While leaders are becoming increasingly aware of the fact that small companies have the opportunity to overturn incumbents and reshape markets faster and easier than ever before, not all of them are responding. They’re like rabbits caught in headlights – aware of the digital threat concept, but motionless and waiting for the impact. While some are responding, many of these responses consist of simply playing catch up and balancing on their back foot.
Their so-called transformations are change initiatives at best. By the time many come to life, a new innovation has appeared, and so the incumbent attempts to catch up again – all the time losing market share, along with the liquidity required to invest in the resources needed to innovate, digitise and transform.
It’s a slippery slope to a place that no firm wants to go, but unless incumbents invest in innovation, they will always be on the defensive and running change initiatives wrongly labeled as transformational.
Most of the executives I talk to are still very much focused on digital largely as a way to do “more of the same,” just more efficiently, quickly, cost effectively. But I don’t see a lot of evidence of fundamentally stepping back and rethinking, at a basic level, “What business are we really in?”
– John Hagel III at Deloitte
Sleepwalking Into Irrelevance
Leaders of industry disruptors are using digital technology to break into new markets, while leaders of other companies are sitting ducks waiting for their markets to be disrupted.
When that happens, customer expectations will have been raised by disruptors and because incumbents can’t meet those expectations with their old business models, customers defect and profits are pulled from under their noses. The disruptors are incredibly dangerous to incumbents because they quickly grow enormous user bases and are agile enough to leverage those users into business models that threaten incumbents in multiple markets.
Senior VP and Global Practice Leader for Digital Transformation at Capgemini consulting – Didier Bonnet, sent me an excellent line, which reads …
Companies that are still hostile to digital technologies today will, I believe, sleepwalk into irrelevance.
This really does encapsulate what will happen to so many firms, if their leaders don’t wake up and respond appropriately.
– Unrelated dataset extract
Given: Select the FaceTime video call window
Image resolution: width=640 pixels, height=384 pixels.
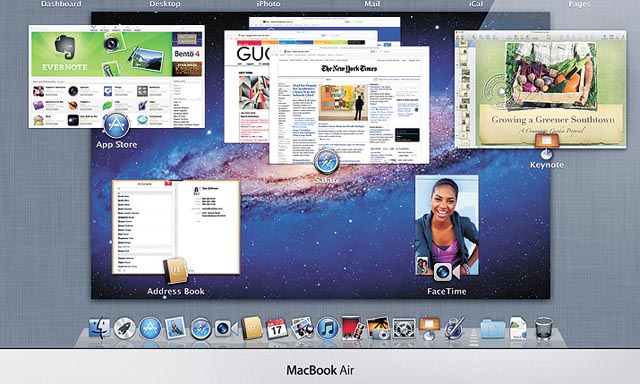Looking at the screenshot, I should click(447, 225).
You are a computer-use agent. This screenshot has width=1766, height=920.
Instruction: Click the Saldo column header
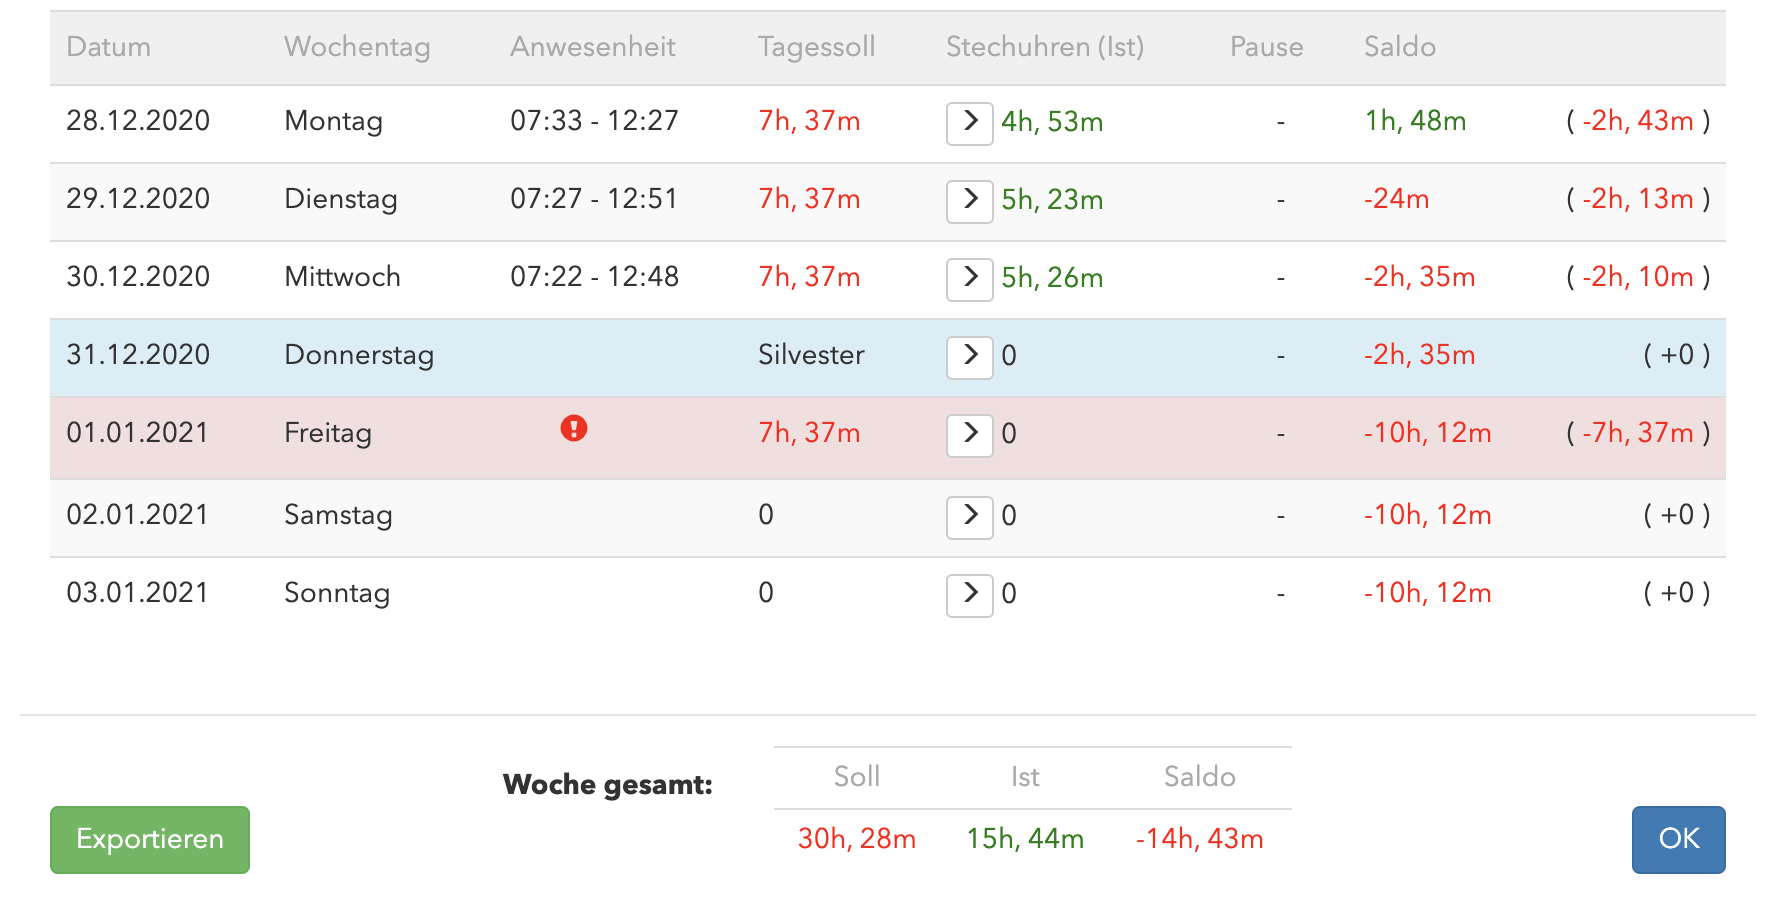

But despite the threat of disruption, it’s often not seen worthy of board-level attention.
Executives who want to avoid sleepwalking into irrelevance need to act with a sense of urgency, to establish what differentiating capabilities or new value they will create through the innovative use digital technologies and new business models.
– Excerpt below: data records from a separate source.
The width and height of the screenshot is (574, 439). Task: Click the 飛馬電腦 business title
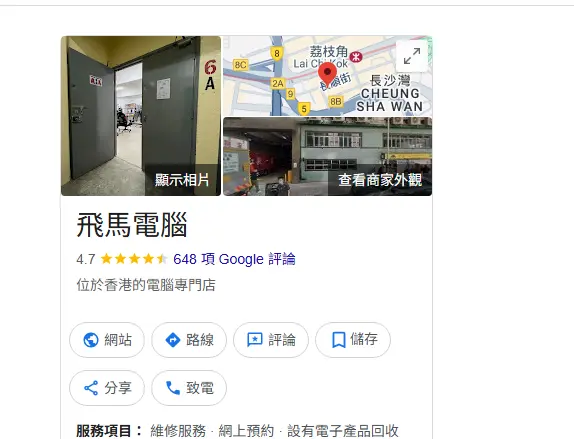tap(132, 225)
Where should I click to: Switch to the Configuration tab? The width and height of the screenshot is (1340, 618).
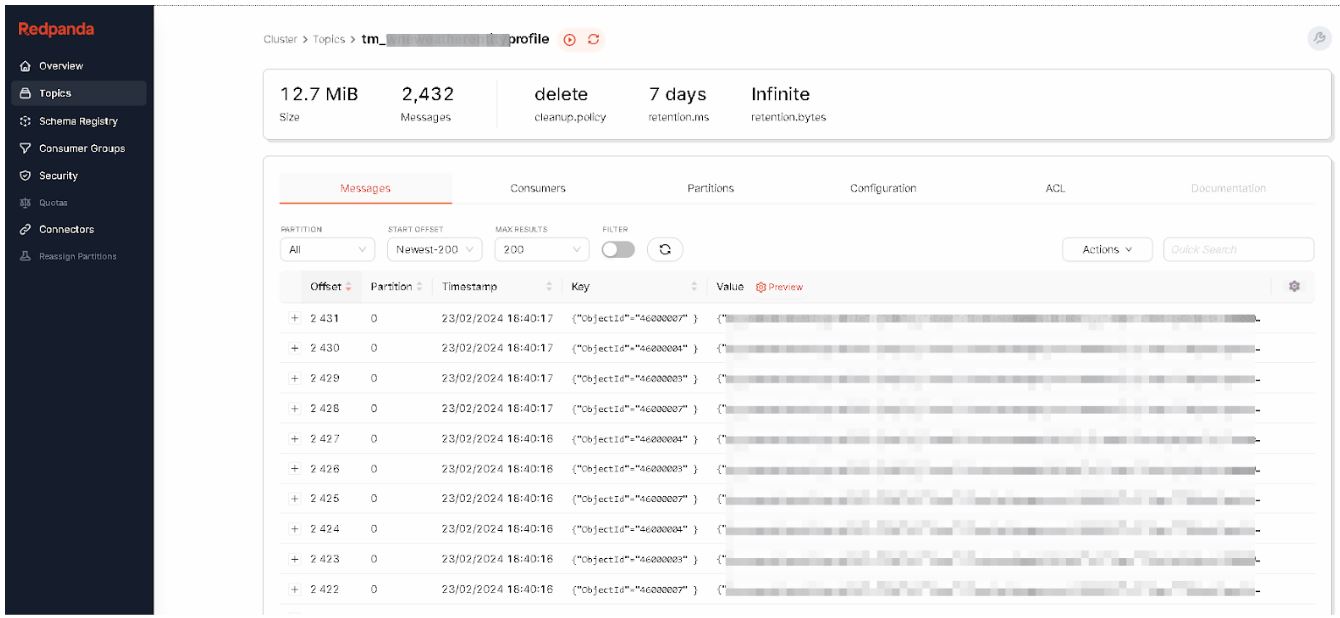882,188
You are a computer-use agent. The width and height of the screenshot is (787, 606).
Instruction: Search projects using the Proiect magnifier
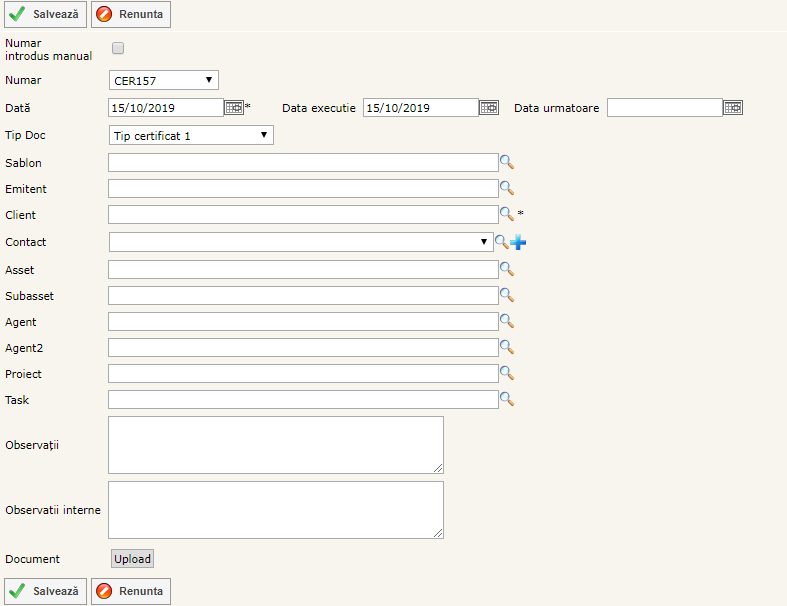tap(506, 373)
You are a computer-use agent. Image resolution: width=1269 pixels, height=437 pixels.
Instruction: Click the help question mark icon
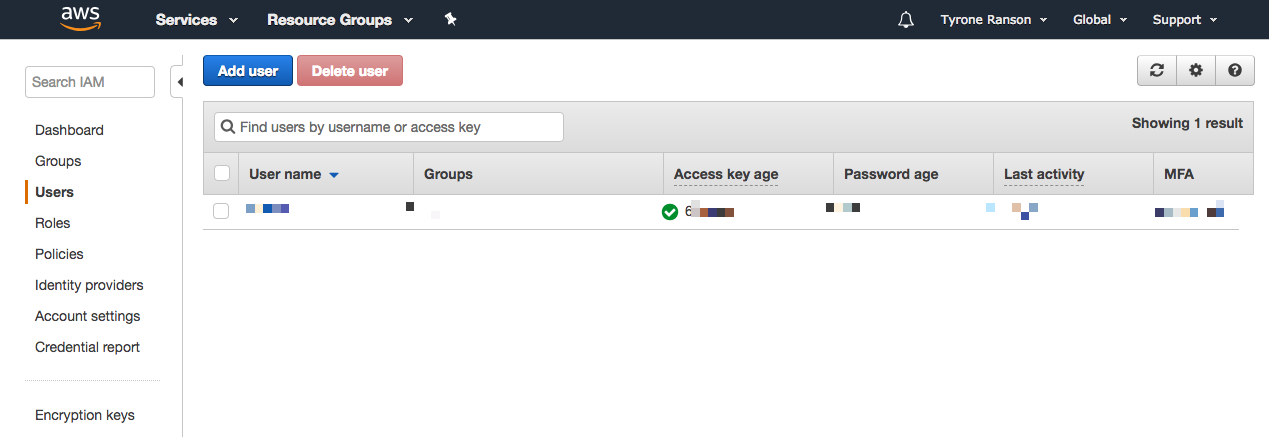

The fall of Eastman Kodak is a reminder to all companies that they should not become complacent and ignore the threats and opportunities that the digital economy present. Kodak was once one of the world’s leading brands, but it was forced to file for Chapter 11 bankruptcy protection in January 2012.
Innovate, Digitise, and Transform
Many firms are highly focused on digitising and changing, as opposed to innovating, digitising and transforming. They love the concept of digitisation but fail to invest in innovation; which subsequently means they only create a better version of the past (change) and fail to transform.
What is truly innovative and disruptive that your firm is working towards? Is it really set to disrupt the market? Or are you simply on the defensive (back foot)?